[What is asked]: Can you copy the records again, starting with the line containing "Open the Attackers' Directory tab" and continuing through the end of the records, keeping every line, with each coordinate in the answers shifted up by 6?

○ ○ ○

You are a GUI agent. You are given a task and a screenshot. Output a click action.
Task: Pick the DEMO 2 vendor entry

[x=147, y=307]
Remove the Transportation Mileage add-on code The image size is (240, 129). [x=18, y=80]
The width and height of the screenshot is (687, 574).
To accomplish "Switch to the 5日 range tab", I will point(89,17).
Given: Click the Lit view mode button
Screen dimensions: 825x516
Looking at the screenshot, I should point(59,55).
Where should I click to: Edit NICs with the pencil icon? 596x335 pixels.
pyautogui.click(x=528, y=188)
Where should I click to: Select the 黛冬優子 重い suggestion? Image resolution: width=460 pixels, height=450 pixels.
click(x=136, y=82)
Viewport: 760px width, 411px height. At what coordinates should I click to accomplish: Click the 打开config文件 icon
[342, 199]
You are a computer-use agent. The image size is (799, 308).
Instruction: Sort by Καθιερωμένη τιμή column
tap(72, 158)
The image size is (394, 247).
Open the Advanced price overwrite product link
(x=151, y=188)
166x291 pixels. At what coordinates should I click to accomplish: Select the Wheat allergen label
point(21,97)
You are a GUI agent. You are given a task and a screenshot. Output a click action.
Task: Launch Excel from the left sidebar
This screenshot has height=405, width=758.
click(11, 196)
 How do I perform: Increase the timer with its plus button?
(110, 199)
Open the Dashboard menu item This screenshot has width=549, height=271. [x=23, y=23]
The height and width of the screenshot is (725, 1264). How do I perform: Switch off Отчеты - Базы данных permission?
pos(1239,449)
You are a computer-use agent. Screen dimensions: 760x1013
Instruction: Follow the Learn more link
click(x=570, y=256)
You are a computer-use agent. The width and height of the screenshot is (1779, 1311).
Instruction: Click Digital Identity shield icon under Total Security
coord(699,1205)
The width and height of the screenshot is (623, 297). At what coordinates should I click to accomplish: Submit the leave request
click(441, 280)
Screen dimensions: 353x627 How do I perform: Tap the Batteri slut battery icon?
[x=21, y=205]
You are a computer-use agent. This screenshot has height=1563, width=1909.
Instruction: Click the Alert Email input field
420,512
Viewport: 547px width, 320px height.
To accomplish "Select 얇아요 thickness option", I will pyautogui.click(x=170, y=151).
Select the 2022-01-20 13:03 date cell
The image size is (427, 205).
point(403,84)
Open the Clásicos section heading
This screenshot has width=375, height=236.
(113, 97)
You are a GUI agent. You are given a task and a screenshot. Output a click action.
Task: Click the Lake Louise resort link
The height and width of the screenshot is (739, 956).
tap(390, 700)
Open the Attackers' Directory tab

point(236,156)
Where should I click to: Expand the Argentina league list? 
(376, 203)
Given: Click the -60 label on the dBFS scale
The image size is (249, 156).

○ ○ ○

[Output for this exercise]:
Open the Attackers' Directory tab

point(242,162)
Where should I click to: Expand the Argentina league list? 
(382, 209)
Given: Click the -60 label on the dBFS scale
The image size is (249, 156).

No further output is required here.